* _INPUT FOR THIS TASK_
# # # # #

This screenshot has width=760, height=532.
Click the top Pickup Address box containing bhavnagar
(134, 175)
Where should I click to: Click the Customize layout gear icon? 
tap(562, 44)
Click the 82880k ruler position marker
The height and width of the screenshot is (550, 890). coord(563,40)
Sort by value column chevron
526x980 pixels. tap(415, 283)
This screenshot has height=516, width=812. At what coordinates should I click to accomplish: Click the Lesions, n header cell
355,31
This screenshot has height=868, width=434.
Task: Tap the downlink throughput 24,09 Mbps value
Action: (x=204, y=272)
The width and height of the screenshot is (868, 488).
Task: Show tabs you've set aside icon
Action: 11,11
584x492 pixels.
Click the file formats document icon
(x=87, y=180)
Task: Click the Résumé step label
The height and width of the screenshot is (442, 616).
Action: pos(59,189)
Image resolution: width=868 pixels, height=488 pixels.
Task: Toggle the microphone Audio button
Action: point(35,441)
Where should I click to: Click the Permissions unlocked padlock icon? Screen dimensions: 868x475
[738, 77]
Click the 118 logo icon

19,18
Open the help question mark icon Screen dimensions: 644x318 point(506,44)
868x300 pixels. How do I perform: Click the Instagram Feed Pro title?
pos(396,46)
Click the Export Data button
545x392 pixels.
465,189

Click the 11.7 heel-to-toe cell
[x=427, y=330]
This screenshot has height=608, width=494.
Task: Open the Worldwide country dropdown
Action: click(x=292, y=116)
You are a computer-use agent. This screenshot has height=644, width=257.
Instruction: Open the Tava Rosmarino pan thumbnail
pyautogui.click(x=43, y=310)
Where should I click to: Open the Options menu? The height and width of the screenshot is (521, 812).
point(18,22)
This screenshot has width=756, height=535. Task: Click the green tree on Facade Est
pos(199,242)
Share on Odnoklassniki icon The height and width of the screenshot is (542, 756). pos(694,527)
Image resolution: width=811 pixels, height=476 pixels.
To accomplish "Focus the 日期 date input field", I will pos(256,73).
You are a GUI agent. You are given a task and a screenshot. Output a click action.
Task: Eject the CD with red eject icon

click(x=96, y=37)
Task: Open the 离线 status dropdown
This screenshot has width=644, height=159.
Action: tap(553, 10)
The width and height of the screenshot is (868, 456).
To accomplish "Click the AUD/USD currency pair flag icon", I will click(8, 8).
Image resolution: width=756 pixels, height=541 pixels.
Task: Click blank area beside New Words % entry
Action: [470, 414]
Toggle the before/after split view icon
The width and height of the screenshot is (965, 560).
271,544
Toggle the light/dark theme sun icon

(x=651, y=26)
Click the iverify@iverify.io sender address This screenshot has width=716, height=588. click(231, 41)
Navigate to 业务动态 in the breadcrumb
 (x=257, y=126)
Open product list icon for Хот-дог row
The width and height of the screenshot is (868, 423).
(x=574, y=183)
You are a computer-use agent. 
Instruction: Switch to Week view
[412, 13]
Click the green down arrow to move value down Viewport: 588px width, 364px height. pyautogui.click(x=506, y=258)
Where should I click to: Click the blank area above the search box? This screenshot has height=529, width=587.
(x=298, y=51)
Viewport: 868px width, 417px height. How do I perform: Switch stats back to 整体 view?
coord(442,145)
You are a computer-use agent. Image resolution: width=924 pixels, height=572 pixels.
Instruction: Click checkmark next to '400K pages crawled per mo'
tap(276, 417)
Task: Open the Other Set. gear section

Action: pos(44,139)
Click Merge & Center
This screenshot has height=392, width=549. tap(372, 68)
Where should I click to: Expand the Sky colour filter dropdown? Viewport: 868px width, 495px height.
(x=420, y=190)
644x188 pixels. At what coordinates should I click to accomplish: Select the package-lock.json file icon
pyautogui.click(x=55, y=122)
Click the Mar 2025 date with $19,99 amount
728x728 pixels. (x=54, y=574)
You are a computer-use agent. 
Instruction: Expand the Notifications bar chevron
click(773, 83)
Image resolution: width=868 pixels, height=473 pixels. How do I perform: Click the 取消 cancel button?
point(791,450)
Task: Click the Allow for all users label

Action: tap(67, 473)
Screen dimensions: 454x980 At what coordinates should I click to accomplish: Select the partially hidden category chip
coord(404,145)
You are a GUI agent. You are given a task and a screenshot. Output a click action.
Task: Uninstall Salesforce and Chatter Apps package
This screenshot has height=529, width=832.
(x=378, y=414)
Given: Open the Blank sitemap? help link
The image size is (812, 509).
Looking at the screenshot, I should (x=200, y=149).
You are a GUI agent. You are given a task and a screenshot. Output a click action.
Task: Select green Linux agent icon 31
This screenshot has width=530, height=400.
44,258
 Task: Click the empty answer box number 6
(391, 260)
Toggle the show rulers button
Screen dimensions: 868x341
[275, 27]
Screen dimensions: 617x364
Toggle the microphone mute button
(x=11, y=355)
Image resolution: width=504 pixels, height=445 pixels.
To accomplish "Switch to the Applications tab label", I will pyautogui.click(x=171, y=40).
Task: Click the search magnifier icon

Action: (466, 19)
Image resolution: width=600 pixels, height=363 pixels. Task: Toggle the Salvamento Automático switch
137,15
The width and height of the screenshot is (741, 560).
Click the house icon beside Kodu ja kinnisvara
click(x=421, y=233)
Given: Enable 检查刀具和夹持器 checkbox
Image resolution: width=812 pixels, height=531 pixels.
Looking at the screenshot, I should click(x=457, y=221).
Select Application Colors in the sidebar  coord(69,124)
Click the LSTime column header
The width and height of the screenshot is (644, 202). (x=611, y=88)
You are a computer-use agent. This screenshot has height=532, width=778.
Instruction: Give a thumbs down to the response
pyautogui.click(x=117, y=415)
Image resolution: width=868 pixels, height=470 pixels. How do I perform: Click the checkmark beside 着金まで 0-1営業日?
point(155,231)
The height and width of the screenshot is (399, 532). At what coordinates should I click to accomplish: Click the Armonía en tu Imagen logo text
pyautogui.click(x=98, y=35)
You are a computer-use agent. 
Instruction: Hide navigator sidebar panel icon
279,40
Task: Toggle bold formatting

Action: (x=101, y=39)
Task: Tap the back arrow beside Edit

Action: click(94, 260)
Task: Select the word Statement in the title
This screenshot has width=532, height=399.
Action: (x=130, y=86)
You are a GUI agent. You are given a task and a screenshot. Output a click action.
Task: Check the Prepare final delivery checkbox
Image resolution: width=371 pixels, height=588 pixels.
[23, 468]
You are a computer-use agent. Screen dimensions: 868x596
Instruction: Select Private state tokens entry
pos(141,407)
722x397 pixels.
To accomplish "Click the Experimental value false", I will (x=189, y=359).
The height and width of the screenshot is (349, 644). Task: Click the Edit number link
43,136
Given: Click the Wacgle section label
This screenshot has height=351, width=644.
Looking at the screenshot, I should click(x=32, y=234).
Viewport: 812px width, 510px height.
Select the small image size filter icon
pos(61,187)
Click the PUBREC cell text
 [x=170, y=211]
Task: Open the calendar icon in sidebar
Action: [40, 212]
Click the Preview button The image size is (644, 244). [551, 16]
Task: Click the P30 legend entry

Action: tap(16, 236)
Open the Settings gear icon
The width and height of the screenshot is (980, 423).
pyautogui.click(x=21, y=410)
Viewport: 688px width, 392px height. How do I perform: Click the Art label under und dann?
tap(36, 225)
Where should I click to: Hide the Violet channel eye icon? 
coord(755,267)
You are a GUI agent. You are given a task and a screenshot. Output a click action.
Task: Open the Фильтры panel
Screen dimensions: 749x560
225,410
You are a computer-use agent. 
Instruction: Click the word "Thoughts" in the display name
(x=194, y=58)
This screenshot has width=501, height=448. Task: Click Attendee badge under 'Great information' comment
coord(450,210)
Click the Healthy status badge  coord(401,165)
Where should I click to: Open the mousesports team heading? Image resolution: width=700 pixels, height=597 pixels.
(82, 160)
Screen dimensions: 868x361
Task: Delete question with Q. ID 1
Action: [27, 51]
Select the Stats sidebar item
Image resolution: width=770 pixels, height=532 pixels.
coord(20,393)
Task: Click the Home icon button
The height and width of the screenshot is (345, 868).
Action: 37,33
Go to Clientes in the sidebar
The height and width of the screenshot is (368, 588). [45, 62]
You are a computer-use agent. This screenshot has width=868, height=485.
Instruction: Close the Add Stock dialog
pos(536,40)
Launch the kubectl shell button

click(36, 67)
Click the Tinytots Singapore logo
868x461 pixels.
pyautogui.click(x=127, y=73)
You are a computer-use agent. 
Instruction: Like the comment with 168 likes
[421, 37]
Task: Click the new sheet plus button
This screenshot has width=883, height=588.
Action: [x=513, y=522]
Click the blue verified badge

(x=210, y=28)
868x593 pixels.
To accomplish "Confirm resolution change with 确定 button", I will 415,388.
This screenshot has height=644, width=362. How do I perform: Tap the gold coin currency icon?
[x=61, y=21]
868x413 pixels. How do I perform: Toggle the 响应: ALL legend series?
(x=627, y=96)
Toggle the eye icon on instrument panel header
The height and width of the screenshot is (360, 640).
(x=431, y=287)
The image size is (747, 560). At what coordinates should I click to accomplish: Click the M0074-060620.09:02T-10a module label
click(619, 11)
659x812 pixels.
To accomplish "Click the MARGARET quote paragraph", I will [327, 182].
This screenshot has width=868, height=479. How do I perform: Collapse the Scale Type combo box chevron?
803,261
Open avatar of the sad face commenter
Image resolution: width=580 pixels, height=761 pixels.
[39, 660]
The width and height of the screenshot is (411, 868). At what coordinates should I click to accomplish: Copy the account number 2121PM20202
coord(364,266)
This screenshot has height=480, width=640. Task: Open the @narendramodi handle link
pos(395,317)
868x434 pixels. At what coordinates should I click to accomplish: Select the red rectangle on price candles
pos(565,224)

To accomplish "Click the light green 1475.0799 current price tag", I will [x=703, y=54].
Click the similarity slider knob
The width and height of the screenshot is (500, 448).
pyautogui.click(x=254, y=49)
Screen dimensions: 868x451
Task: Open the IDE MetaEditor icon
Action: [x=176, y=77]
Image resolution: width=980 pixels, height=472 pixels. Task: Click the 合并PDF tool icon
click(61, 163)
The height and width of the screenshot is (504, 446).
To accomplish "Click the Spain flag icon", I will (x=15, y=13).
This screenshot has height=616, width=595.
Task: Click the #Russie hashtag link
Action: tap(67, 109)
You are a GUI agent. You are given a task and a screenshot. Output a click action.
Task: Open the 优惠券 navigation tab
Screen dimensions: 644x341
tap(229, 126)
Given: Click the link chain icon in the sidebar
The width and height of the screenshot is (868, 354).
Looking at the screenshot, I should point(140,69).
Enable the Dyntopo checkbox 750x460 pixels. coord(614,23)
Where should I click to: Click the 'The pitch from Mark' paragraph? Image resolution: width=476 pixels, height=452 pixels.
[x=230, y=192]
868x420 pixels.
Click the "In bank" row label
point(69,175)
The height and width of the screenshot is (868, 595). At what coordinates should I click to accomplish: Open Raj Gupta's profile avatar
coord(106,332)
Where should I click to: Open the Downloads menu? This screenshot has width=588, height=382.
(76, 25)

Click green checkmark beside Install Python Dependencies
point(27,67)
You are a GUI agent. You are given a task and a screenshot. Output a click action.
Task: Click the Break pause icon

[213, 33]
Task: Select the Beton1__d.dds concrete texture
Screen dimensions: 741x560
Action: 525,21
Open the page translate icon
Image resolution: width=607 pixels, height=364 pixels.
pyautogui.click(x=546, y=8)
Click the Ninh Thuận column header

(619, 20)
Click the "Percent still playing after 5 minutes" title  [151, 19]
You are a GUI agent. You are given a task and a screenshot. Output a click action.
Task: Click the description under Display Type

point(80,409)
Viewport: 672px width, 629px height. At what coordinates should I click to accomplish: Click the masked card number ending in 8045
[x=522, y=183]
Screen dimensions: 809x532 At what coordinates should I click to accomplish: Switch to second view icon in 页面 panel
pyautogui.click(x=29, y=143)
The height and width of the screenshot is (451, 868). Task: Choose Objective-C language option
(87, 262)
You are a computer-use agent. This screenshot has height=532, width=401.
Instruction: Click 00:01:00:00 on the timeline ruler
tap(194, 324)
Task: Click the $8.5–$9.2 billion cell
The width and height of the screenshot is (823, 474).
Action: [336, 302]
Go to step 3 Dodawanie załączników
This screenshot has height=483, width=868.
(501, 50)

# # # # #

* _ACTION ITEM_
Count how many lines above carry the word "status". Only the number is required.

* _ANSWER TO THIS EXERCISE_
2